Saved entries
* * * *
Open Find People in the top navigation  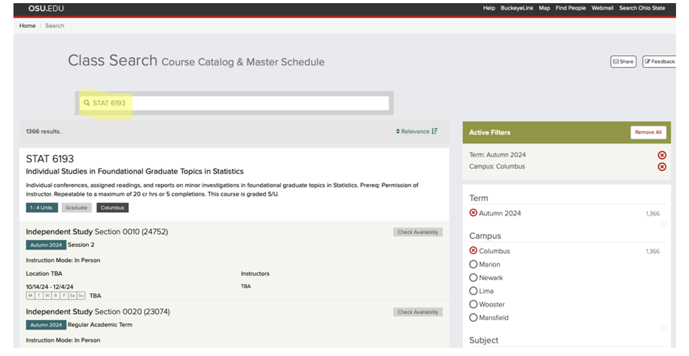pos(570,8)
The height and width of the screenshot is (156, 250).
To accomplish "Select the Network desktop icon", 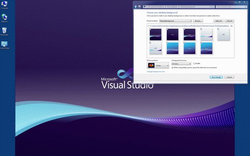I will [x=4, y=18].
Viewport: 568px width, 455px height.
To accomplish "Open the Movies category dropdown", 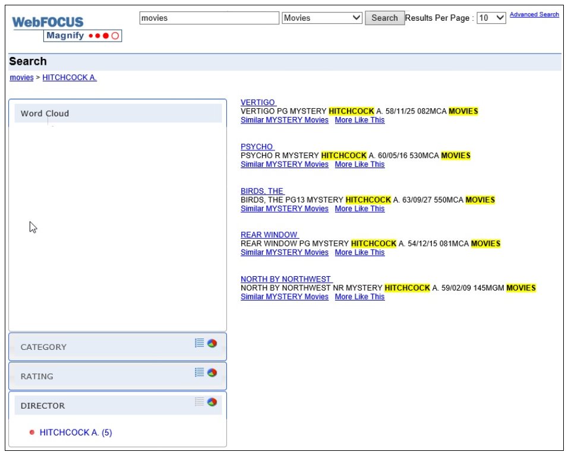I will point(322,18).
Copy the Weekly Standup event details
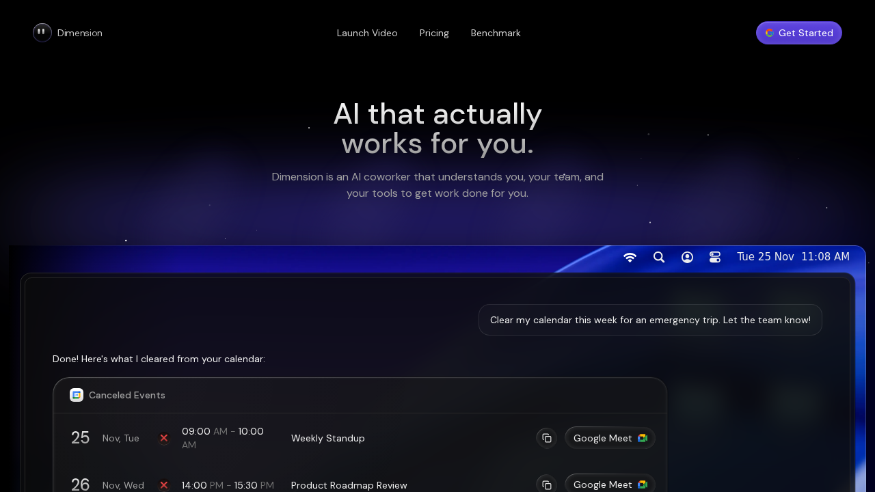Screen dimensions: 875x492 pos(546,438)
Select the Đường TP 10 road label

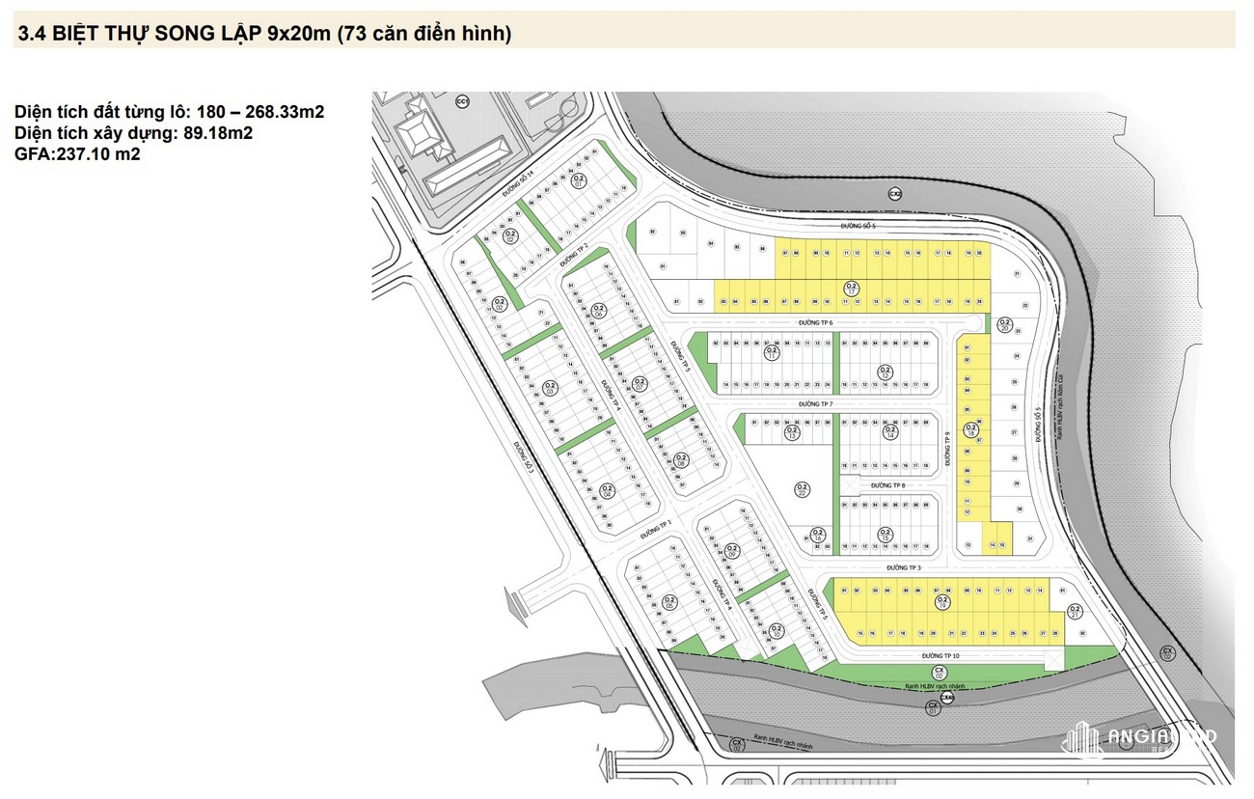[938, 655]
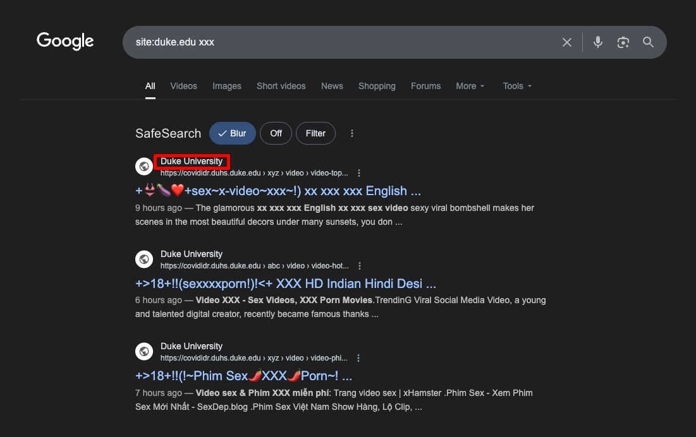Viewport: 696px width, 437px height.
Task: Expand the More tab dropdown
Action: [x=470, y=86]
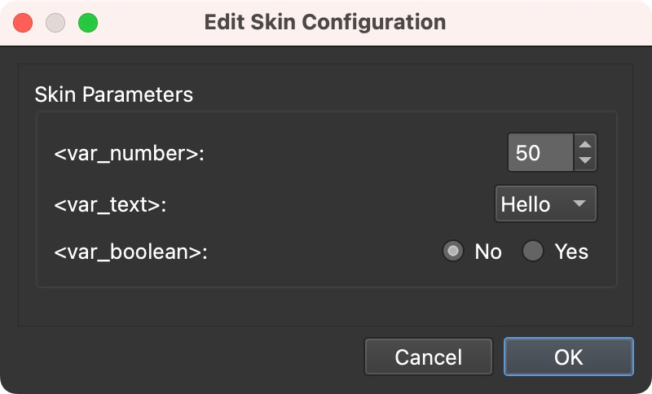Click the Skin Parameters group heading

coord(114,94)
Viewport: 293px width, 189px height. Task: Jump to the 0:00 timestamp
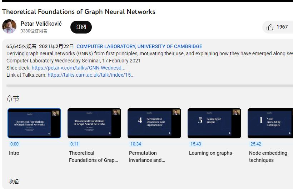[14, 144]
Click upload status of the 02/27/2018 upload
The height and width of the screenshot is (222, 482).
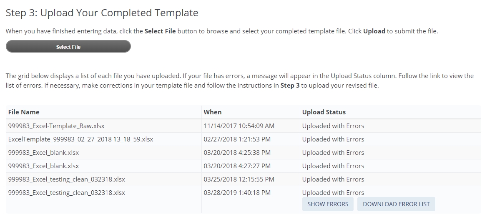333,139
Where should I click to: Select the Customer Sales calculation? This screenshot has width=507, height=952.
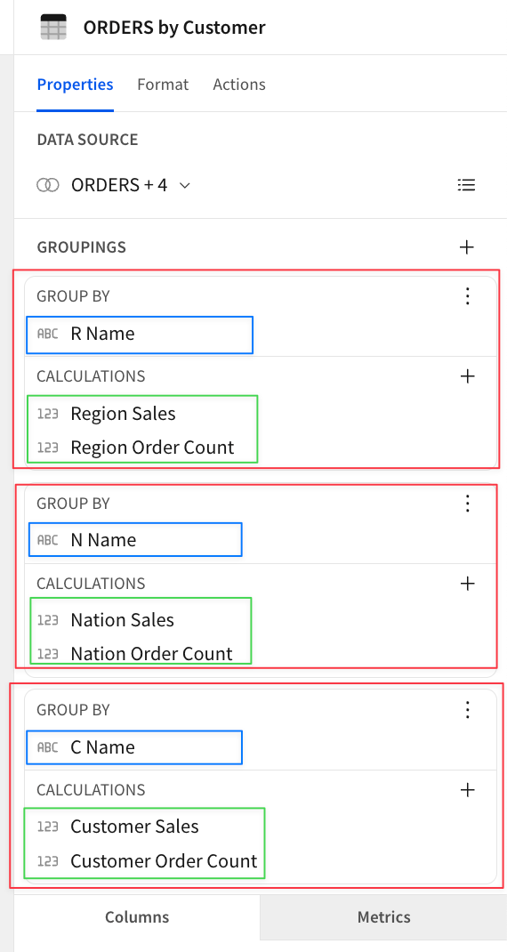coord(135,827)
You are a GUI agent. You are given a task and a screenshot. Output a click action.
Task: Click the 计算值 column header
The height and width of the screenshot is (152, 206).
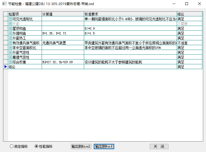click(62, 14)
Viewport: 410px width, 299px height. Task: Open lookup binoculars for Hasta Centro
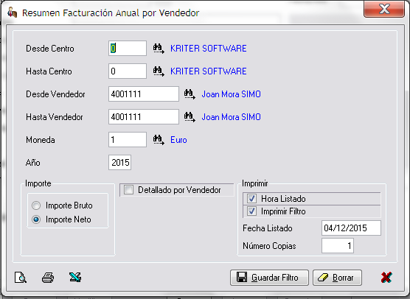159,71
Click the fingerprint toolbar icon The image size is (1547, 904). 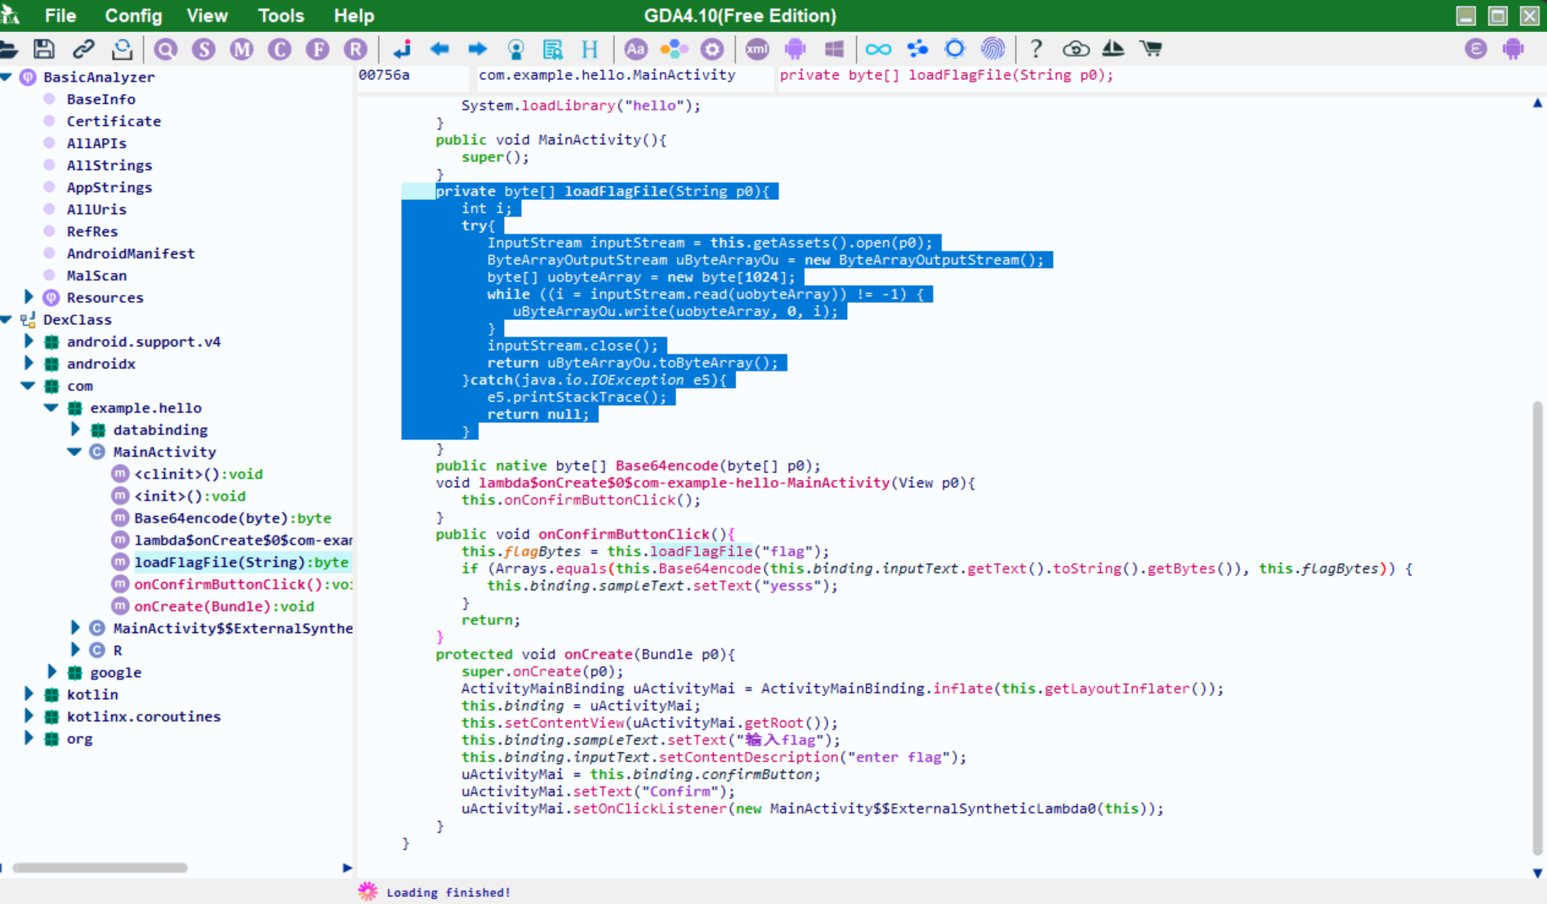coord(992,49)
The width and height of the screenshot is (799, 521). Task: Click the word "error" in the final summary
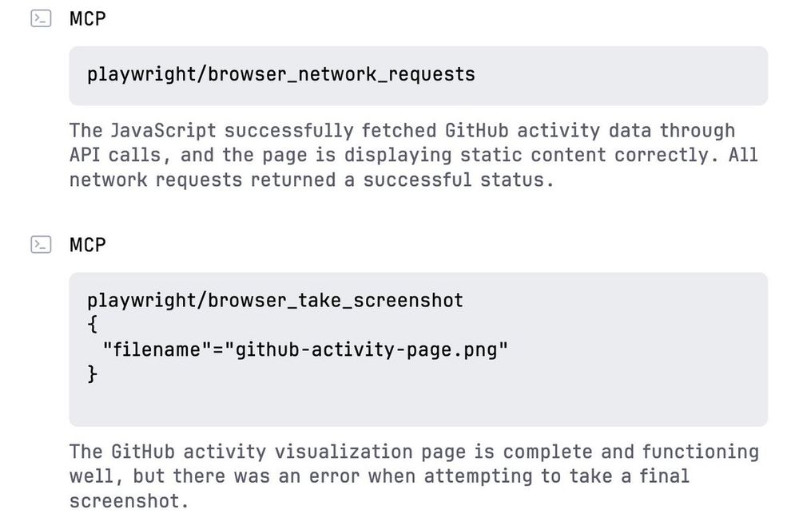pyautogui.click(x=334, y=476)
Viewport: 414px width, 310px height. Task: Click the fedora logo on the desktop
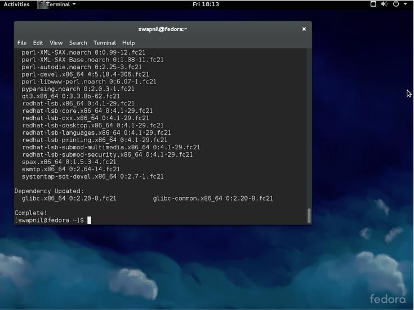tap(387, 298)
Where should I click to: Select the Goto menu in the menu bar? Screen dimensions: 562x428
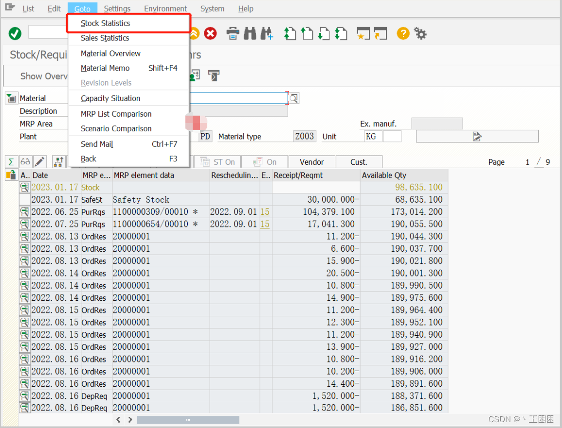click(82, 8)
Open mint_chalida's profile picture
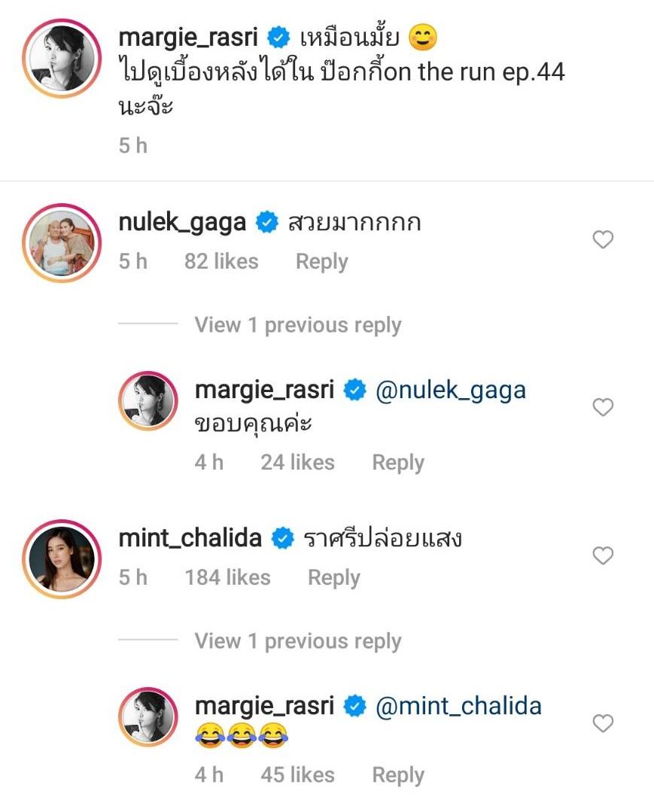654x800 pixels. [64, 558]
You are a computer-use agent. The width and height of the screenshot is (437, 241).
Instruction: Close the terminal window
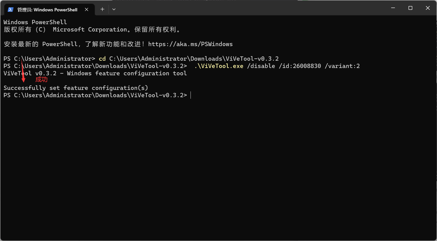click(x=428, y=8)
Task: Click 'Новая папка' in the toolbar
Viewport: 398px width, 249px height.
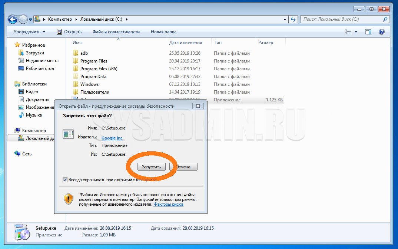Action: (x=163, y=32)
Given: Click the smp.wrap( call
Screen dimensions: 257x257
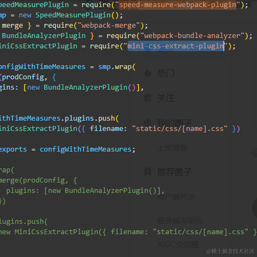Looking at the screenshot, I should click(x=117, y=67).

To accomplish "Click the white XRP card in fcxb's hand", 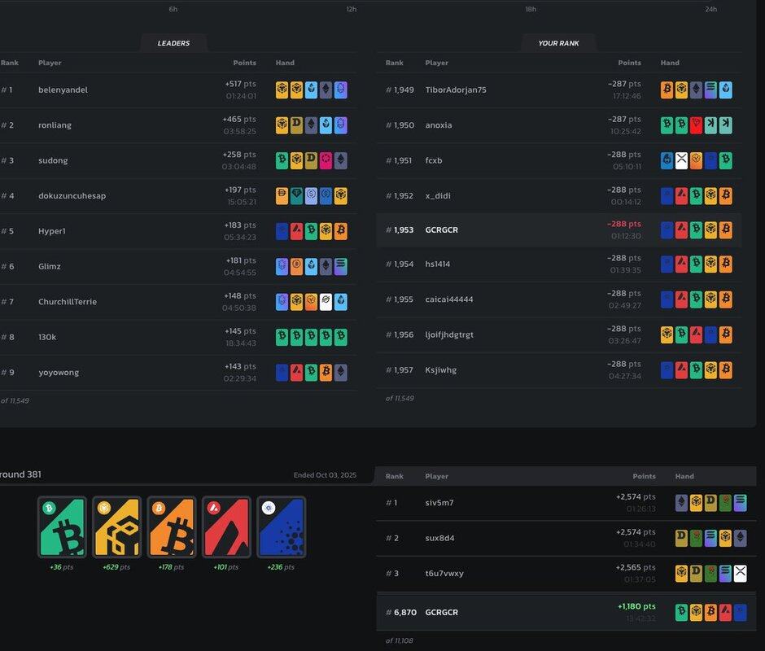I will coord(682,160).
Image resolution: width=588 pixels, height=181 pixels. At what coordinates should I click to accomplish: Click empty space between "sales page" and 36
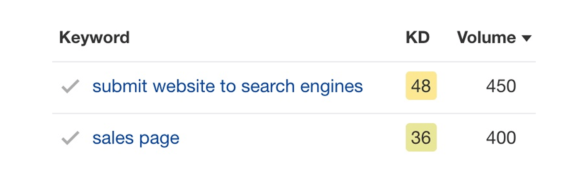click(290, 138)
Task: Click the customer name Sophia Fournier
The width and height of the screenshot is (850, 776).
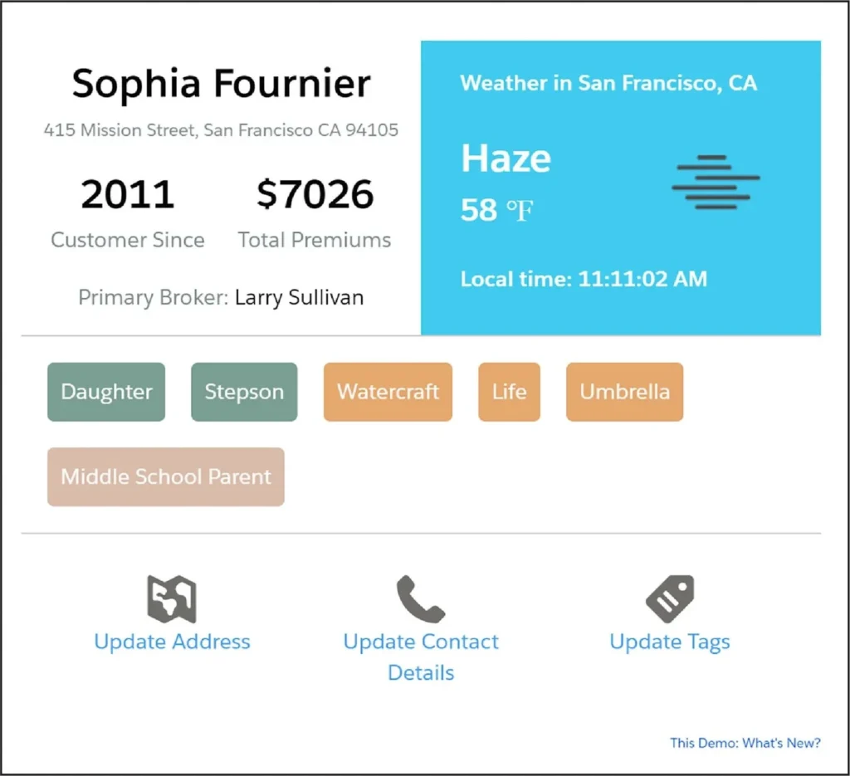Action: point(221,84)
* * * *
Nothing but an exact copy is needed, covering the lines from the line with "The width and height of the screenshot is (850, 776)." through the last line of the entries, pictures excluded.

• **RESULT OF THE EXERCISE**
The width and height of the screenshot is (850, 776).
Action: point(221,84)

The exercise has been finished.